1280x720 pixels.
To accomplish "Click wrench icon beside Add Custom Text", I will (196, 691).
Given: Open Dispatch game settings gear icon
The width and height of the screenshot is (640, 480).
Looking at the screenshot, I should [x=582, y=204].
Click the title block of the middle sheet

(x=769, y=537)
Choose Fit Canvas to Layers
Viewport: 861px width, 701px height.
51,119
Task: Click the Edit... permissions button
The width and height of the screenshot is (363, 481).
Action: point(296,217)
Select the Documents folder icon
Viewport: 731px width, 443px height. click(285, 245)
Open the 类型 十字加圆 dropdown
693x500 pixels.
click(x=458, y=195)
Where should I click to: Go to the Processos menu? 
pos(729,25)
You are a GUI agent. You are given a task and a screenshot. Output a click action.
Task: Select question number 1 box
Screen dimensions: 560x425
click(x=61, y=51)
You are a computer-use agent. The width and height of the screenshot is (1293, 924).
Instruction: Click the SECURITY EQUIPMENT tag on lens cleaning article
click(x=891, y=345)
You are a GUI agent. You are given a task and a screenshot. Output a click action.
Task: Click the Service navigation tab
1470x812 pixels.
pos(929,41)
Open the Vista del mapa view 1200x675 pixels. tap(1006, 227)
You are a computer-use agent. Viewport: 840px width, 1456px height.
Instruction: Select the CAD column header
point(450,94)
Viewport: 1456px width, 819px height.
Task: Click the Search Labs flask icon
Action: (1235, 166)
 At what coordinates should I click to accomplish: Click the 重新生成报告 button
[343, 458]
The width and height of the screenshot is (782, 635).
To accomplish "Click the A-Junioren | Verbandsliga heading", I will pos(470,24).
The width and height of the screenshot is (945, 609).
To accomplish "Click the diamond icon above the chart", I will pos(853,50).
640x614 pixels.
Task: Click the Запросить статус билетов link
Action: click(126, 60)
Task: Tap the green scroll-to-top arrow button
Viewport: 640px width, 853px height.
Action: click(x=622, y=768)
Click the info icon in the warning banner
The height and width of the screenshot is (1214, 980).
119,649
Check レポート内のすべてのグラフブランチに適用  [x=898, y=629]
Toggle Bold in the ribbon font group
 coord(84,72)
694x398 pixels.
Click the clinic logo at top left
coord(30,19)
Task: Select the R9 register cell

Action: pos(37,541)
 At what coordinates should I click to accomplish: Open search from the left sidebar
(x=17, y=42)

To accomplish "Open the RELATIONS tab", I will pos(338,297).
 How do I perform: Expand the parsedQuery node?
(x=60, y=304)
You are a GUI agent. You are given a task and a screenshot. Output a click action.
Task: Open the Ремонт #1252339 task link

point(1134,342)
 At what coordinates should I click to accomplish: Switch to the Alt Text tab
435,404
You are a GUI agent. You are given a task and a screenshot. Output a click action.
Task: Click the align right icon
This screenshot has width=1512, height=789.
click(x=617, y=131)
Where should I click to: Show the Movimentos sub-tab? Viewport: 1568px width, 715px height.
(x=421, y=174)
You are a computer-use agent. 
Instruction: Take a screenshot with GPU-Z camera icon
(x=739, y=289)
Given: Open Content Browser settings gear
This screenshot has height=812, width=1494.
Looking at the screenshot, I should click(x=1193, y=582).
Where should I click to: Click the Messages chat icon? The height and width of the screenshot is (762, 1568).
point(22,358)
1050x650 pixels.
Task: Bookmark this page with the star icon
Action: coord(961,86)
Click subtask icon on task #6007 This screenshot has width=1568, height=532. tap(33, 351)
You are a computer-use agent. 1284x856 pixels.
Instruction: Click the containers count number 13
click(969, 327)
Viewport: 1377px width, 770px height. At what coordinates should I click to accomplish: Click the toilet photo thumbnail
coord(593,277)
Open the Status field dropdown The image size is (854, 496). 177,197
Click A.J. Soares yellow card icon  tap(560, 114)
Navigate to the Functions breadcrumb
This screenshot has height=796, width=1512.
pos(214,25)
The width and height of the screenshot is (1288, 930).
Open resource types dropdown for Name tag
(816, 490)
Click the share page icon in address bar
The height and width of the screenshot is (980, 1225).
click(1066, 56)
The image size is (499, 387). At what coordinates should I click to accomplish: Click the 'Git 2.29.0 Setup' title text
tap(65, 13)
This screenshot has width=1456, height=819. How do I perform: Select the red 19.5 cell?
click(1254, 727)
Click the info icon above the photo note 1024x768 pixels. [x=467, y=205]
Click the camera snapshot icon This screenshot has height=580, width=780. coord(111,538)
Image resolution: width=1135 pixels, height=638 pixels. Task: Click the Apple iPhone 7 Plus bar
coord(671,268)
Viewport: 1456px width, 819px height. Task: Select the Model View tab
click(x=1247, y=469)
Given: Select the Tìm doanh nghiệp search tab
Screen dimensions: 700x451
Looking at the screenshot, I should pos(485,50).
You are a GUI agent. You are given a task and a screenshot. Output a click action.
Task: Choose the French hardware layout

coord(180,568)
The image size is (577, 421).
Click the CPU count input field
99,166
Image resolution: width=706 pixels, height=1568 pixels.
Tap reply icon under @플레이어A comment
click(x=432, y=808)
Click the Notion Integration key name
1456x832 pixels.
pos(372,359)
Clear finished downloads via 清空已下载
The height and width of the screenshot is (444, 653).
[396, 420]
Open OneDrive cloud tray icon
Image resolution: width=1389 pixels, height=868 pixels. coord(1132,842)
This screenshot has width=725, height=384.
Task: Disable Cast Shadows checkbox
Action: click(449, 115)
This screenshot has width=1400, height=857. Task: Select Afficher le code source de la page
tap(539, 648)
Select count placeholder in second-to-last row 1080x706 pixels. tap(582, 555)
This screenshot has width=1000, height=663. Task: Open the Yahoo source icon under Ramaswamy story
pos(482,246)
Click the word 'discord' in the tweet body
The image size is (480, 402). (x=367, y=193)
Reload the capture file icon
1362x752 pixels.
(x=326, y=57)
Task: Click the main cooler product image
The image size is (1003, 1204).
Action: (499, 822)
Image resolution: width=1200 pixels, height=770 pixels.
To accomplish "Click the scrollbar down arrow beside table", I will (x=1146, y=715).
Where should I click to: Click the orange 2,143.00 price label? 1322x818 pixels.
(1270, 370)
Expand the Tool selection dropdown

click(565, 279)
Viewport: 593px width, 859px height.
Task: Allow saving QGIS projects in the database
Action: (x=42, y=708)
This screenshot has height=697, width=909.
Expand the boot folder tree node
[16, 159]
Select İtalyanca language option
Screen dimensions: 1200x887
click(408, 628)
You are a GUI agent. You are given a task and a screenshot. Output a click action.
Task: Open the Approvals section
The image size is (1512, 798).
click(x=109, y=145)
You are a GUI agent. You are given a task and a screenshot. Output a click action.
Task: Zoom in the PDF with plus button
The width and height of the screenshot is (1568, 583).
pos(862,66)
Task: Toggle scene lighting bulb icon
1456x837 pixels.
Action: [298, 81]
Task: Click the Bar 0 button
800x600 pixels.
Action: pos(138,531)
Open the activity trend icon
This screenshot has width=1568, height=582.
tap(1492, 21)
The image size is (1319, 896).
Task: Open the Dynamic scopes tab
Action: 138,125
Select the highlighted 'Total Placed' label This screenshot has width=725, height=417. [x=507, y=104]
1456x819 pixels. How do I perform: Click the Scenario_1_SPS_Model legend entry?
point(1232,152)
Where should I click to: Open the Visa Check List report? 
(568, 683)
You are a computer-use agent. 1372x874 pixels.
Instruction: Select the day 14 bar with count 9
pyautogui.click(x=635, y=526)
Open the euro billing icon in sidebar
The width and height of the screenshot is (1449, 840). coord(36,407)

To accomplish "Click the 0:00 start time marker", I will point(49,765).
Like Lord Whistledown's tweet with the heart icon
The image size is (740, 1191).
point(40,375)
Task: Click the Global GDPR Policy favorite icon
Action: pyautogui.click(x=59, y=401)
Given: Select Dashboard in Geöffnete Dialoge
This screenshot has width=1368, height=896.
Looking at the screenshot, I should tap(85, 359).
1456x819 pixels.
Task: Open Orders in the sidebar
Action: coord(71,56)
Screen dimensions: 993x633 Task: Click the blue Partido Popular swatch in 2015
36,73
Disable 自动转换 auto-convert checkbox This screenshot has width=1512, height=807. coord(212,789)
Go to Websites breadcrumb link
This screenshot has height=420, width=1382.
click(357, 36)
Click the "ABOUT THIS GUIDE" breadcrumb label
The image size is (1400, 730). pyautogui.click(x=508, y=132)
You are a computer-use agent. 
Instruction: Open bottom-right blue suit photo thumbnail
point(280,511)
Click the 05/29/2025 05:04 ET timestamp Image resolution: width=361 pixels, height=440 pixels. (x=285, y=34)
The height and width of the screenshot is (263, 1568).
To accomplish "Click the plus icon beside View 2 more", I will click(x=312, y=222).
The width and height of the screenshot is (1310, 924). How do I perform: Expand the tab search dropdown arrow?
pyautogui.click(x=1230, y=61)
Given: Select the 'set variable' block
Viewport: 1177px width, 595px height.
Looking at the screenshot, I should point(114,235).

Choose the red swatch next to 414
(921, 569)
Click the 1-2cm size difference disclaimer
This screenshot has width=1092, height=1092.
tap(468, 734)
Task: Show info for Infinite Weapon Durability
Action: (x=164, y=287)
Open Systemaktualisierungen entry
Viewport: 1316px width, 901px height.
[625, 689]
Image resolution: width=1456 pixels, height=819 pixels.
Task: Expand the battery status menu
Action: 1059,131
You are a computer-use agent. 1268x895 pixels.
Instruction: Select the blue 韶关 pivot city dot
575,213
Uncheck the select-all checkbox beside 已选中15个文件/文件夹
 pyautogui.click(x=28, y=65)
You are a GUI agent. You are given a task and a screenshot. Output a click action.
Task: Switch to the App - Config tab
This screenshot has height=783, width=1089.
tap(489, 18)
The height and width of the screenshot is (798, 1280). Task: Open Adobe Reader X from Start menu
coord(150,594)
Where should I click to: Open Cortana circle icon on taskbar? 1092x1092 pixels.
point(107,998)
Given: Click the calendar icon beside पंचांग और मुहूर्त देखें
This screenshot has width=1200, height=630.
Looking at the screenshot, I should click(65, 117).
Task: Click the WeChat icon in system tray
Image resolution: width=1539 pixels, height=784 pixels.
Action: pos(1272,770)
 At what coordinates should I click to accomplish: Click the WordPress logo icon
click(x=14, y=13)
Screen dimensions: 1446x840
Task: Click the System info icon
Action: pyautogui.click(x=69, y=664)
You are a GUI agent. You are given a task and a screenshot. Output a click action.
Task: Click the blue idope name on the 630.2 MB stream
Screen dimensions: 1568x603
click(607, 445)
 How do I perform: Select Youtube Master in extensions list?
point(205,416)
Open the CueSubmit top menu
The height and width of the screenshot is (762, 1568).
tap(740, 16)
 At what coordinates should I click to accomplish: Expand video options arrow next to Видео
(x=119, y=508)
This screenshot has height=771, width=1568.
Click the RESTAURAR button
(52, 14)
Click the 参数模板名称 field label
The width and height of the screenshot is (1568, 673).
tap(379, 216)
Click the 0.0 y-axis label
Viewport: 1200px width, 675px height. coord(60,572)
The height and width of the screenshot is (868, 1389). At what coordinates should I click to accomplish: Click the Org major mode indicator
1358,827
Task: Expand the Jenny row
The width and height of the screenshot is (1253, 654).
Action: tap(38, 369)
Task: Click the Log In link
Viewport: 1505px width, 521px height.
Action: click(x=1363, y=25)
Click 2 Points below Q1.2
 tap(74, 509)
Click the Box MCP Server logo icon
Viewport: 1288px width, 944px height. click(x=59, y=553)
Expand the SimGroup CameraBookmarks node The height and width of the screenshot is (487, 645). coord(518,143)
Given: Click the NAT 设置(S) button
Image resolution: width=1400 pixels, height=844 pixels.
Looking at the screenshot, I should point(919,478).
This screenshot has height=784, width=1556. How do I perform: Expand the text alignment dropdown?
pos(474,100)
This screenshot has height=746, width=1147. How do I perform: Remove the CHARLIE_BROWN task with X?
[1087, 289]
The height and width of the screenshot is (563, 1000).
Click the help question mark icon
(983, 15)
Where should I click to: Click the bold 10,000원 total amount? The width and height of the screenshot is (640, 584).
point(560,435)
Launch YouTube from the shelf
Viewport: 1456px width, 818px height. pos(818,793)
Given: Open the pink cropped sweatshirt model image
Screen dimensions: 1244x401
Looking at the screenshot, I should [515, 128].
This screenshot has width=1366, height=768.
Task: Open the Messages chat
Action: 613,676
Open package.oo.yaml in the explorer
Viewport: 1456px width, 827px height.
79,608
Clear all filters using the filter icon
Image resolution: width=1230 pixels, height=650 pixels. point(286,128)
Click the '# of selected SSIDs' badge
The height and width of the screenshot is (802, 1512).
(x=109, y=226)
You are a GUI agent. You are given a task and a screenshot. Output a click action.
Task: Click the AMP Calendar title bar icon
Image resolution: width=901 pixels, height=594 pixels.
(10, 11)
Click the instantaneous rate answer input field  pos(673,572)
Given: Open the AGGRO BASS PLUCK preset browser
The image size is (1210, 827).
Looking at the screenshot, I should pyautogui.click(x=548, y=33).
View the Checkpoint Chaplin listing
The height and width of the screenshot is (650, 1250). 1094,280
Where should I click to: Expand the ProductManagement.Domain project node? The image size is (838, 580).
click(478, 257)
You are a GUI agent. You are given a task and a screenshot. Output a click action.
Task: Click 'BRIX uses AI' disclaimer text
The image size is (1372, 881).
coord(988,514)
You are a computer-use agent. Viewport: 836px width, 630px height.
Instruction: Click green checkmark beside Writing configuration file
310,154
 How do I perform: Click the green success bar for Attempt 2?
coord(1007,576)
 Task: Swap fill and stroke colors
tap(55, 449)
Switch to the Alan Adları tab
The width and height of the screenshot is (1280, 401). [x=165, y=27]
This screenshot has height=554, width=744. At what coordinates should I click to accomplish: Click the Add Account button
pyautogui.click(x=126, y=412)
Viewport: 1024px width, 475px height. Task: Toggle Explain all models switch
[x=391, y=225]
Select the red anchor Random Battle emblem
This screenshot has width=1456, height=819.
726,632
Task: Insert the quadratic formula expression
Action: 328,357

● Request:
Report every line of the listing above that contains the word "Expand".

● Solved problem:
 How do I perform: Expand the parsedQuery node?
Expand the Tool selection dropdown
Expand the boot folder tree node
The width and height of the screenshot is (1310, 924). How do I perform: Expand the tab search dropdown arrow?
Task: Expand the battery status menu
 At what coordinates should I click to accomplish: Expand video options arrow next to Видео
Task: Expand the Jenny row
Expand the SimGroup CameraBookmarks node The height and width of the screenshot is (487, 645). coord(518,143)
This screenshot has height=784, width=1556. How do I perform: Expand the text alignment dropdown?
Where should I click to: Expand the ProductManagement.Domain project node? The image size is (838, 580).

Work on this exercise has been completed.